15. The Term of Reference: Assess quality assurance processes at: a) individual level, b) institutional level, c) specialist college level and interfaces between each of these levels is a term upon which we can comment because it is central to the values we all profess. In fact, as Christopher Pollitt says, “The control of quality lies at the heart of the notion of professionalism.” The process by which quality is recognised and controlled has been a major issue at all levels and we would argue that the unremitting growth of highly hierarchical organisational structures in public hospitals has interfered with the ability of the professions— nursing, medical and allied groups, to foster an environment in which quality and patient safety can flourish. The process of maintaining a quality focus must start at the level of the individual practitioner who has the time and opportunity to fulfil his or her duties to patients, themselves and colleagues.
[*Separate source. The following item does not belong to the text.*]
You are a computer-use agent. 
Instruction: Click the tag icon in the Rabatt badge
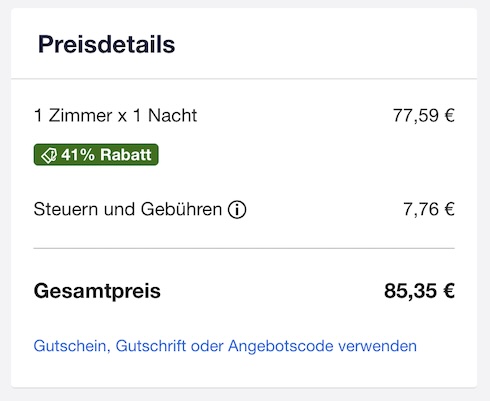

A top-down, external control mode holds little promise to improve the provision of care. In fact, it is professional groups that have stood for maintenance of quality standards in the face of overwhelming pressure to increase commercial style “throughput” and “bottom-line” performance. This was one of the core findings in Christchurch and Gisborne and would be found in every other centre in New Zealand.

16. The Association is concerned that since the terms of reference concentrate on individual performance, it will interfere with the very important work of dealing with this core issue.
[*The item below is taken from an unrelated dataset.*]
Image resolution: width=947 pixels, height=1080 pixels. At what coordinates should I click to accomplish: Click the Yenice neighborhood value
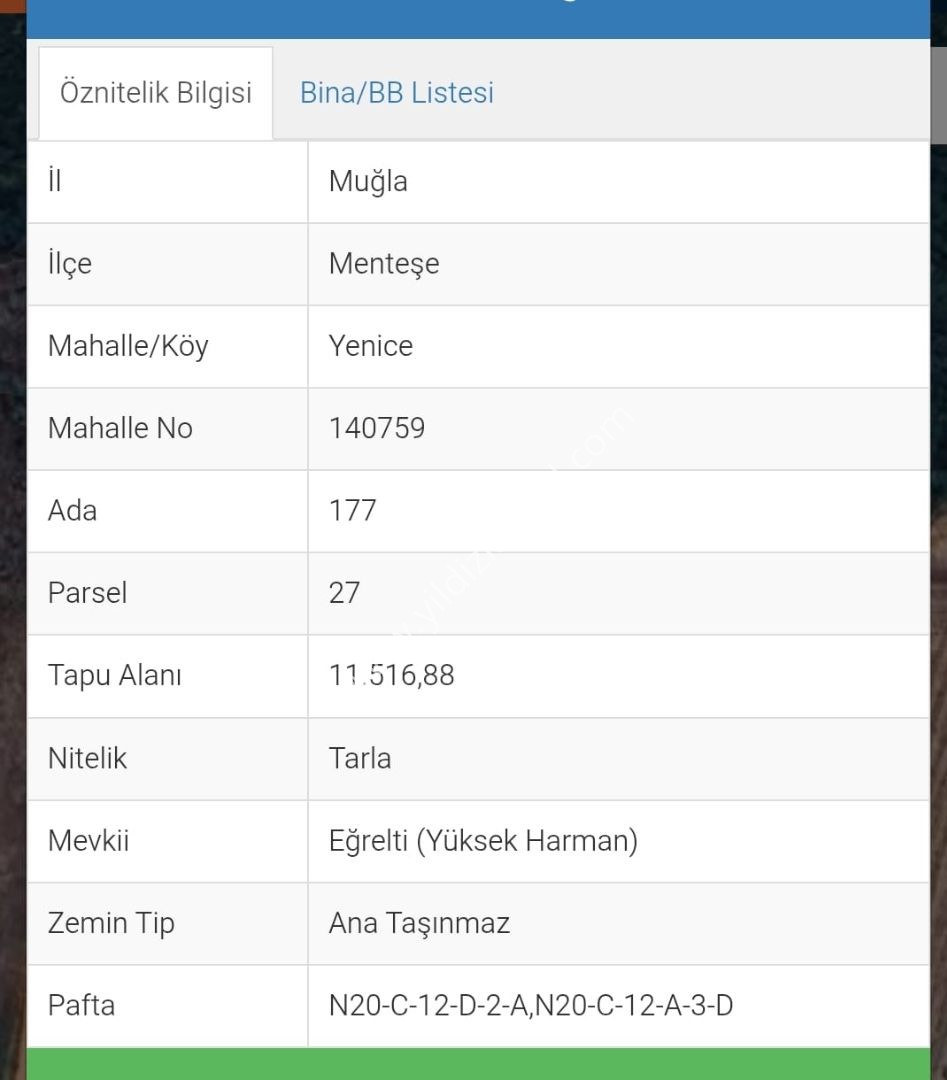pos(370,346)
17. The final Term of Reference: Identify improvements that can be made in the clinical environment that will encourage an open and transparent clinical review process focussed on continuous improvement and prevention of harm could be, and is, the topic for a thesis. The first step is to recognise the central role of practitioners in the process of improving health care and to abandon the expectation that progressively more prescriptive external controls will significantly improve human behaviour. What is sought is a safety culture, which is a just culture, a reporting culture, a flexible and learning culture in New Zealand’s health system. This requires systematically shifting the focus from using information for preventing and controlling errors and violations by punitive actions to enhancing human performance through professional behaviour with emphasis on supported learning from experiences, seeking knowledge and demonstrating proficiency in a caring, respectful environment. This depends on the creation of a legal/regulatory environment (a just culture) in which information is used to promote improvement, not just monitor costs or to cover risky management decisions and allocate blame to individual practitioners. In the public hospitals the introduction of clinical democracy assisted by a flat management structure with facilitating management would provide a real impetus for the progression from a blame culture to a more healthy, productive and reasonable safety culture.

18. Whether or not the Health Committee Inquiry into the practice of an individual has the capacity to be the end or a blame culture or the beginning of a just culture is in your hands. The Association, drawing on all of its members’ wisdom, knowledge and integrity will work tirelessly to help in any and every way possible.